Open-source GPU could push computing power to the next level

January 20, 2016

Nvidia | Mythbusters Demo GPU versus CPU

Binghamton University researchers have developed Nyami, a synthesizable graphics processor unit (GPU) architectural model for general-purpose and graphics-specific workloads, and have run a series of experiments on it to see how different hardware and software configurations would affect the circuit’s performance.

Binghamton University computer science assistant professor Timothy Miller said the results will help other scientists make their own GPUs and “push computing power to the next level.”

GPUs are typically found on commercial video or graphics cards inside of a computer or gaming console. The specialized circuits have computing power designed to make images appear smoother and more vibrant on a screen. There has recently been a movement to see if the chip can also be applied to non-graphical computations, such as algorithms processing large chunks of data.

GPU programming model “unfamiliar”

Maxwell, Nvidia’s most powerful GPU architecture (credit: Nvidia)

“In terms of performance per Watt and performance per cubic meter, GPUs can outperform CPUs by orders of magnitude on many important workloads,” the researchers note in an open-access paper by Miller and other authors in International Symposium on Performance Analysis of Systems and Software (Jeff Bush, the director of software engineering at Roku, was lead author).

“The adoption of GPUs into HPC [high-performance computing] has therefore been both a major boost in performance and a shift in how supercomputers are programmed. Unfortunately, this shift has suffered slow adoption because the GPU programming model is unfamiliar to those who are accustomed to writing software for traditional CPUs.”

This slow adoption was a result of GPU manufacturers’ decision to keep their chip specifications secret, said Miller. “That prevented open source developers from writing software that could utilize that hardware. Nyami makes it easier for other researchers to conduct experiments of their own, because they don’t have to reinvent the wheel. With contributions from the ‘open hardware’ community, we can incorporate more creative ideas and produce an increasingly better tool.

“The ramifications of the findings could make processors easier for researchers to work with and explore different design tradeoffs. We can also use [Nyami] as a platform for conducting research that isn’t GPU-specific, like energy efficiency and reliability,” he added.
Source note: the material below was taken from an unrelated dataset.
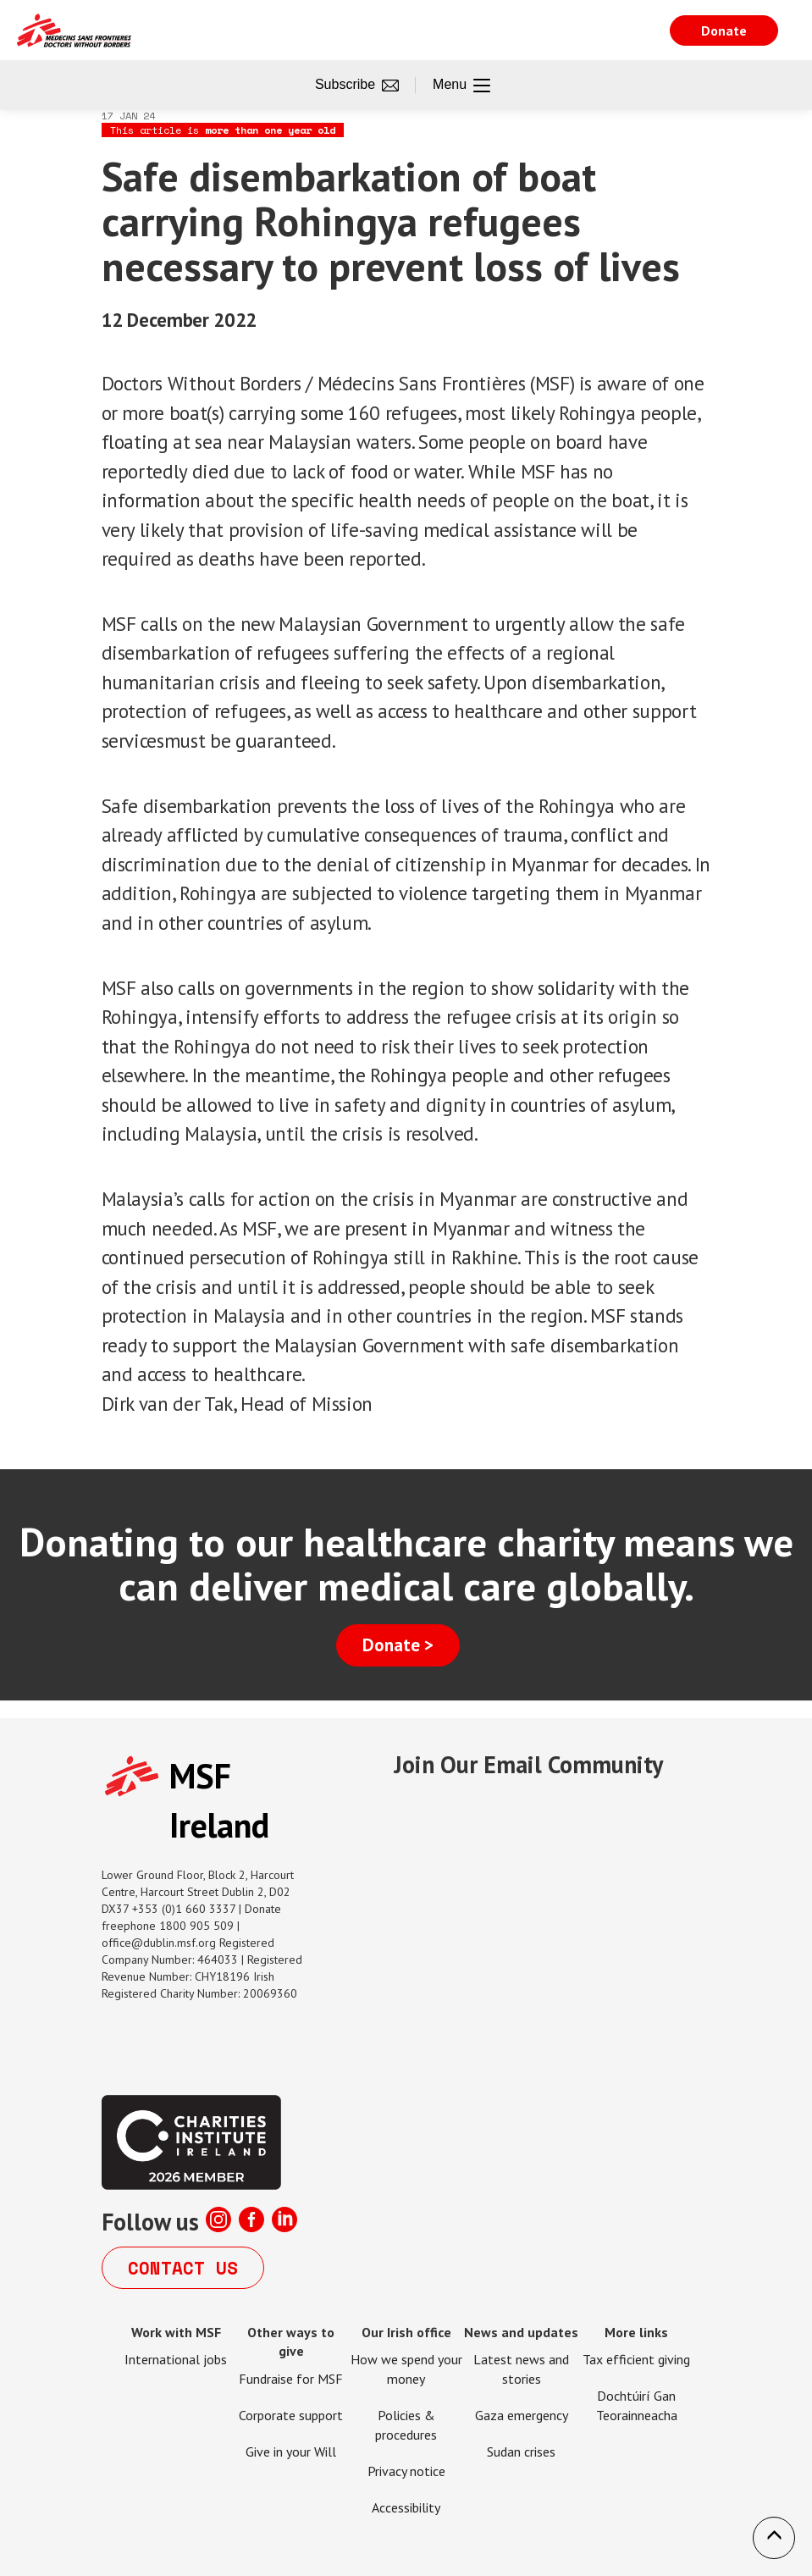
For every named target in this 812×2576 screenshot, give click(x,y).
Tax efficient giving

Abstract of Nyami: a synthesizable GPU architectural model for general-purpose and graphics-specific workloads

Graphics processing units (GPUs) continue to grow in popularity for general-purpose, highly parallel, high-throughput systems. This has forced GPU vendors to increase their focus on general purpose workloads, sometimes at the expense of the graphics-specific workloads. Using GPUs for general-purpose computation is a departure from the driving forces behind programmable GPUs that were focused on a narrow subset of graphics rendering operations. Rather than focus on purely graphics-related or general-purpose use, we have designed and modeled an architecture that optimizes for both simultaneously to efficiently handle all GPU workloads. In this paper, we present Nyami, a co-optimized GPU architecture and simulation model with an open-source implementation written in Verilog. This approach allows us to more easily explore the GPU design space in a synthesizable, cycle-precise, modular environment. An instruction-precise functional simulator is provided for co-simulation and verification. Overall, we assume a GPU may be used as a general-purpose GPU (GPGPU) or a graphics engine and account for this in the architecture’s construction and in the options and modules selectable for synthesis and simulation. To demonstrate Nyami’s viability as a GPU research platform, we exploit its flexibility and modularity to explore the impact of a set of architectural decisions. These include sensitivity to cache size and associativity, barrel and switch-on-stall multithreaded instruction scheduling, and software vs. hardware implementations of rasterization. Through these experiments, we gain insight into commonly accepted GPU architecture decisions, adapt the architecture accordingly, and give examples of the intended use as a GPU research tool.